The how, why, and what of the Cameron-Clegg calamity
Melanie Phillips makes up for her impassioned but non-specific denunciations of Cameron and Clegg in her last blog piece with a brilliant analysis and summing up of the disaster that has occurred. Of all the articles on the British election I have linked so far, this is the best. Like no one else in the British commentariat, Phillips grasps the terribleness of this wholly unexpected outcome of a Conservative/LibDem coalition government, and explains how it came about. When Cameron failed to carry a majority, I said that this was a good thing, because an outright majority would have put the seal on Cameronism and thus meant the death of conservatism in Britain, at least in any recognizable incarnate form. But just as with the Democrats’ seeming defeat on Obamacare in the weeks following the election of Scott Brown, when no one, including me, imagined the lengths and depths to which the Democrats would go to pass Obamacare, no one, including me, imagined the lengths and depths to which Cameron would go to save his political hide—going beyond his remaking of the Conservative Party as a liberal party, to actually marrying the Conservative Party to a party which, as Phillips puts it, is broadly to the left of Labour.

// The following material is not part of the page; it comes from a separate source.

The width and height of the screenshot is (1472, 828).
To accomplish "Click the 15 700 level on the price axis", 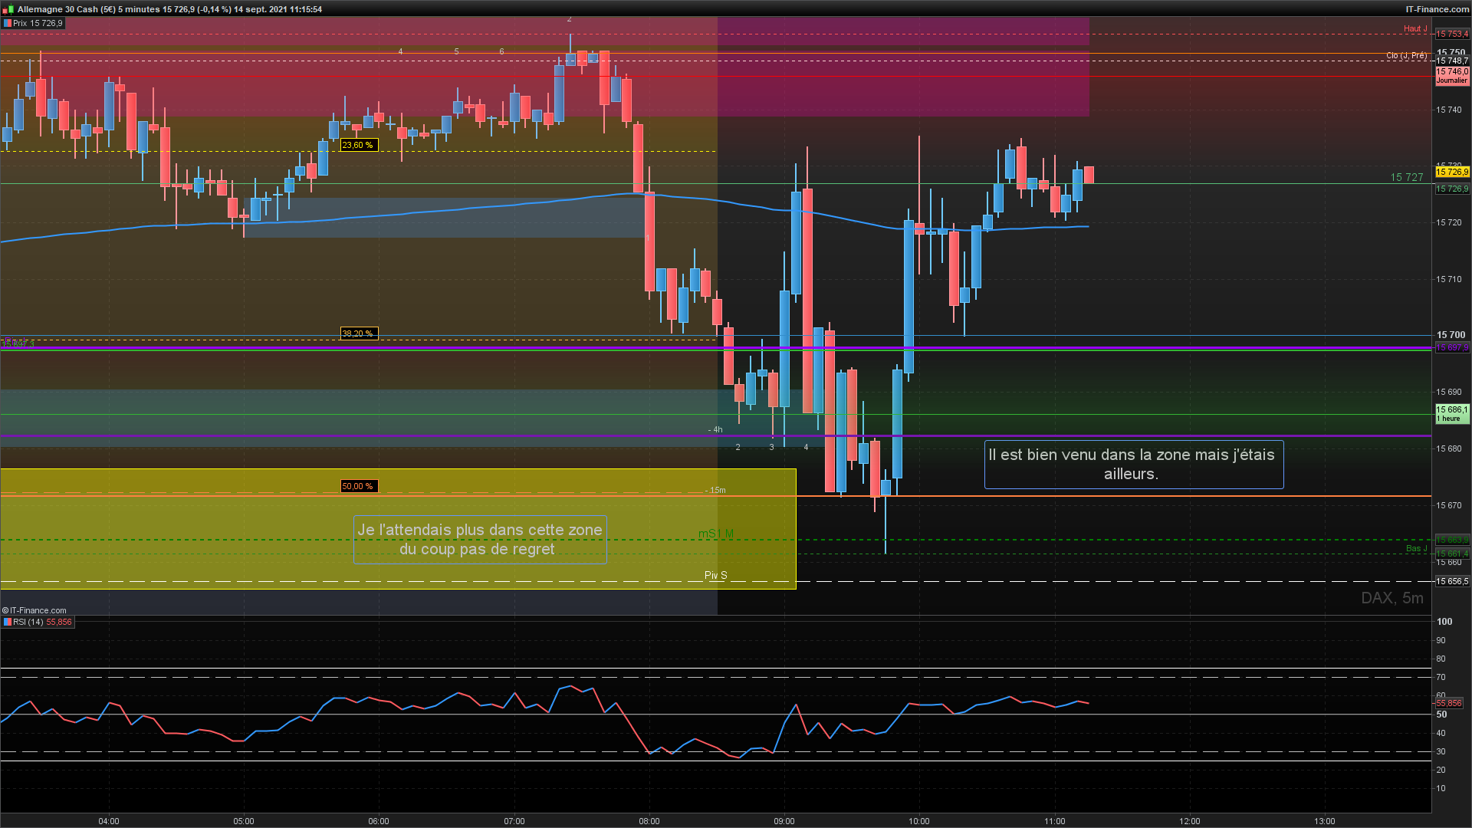I will (1451, 335).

So this election, which had been universally expected to bring about a historic defeat of the British left, has renewed it in a new and even more repulsive, if telegenic, form: ConLibism, CameronCleggism. Why does the left need BlairBrown, when it has CameronClegg?
Blair and Brown, both of whom at least had some core beliefs, though most of them were bad, were ruinous for Britain. All the indications are that the vacant-faced Cameron, who believes in absolutely nothing except getting and keeping himself in power, which he always and instinctively does by moving left, not as a natural believer in the left, but as a natural dhimmi to the left, will be worse.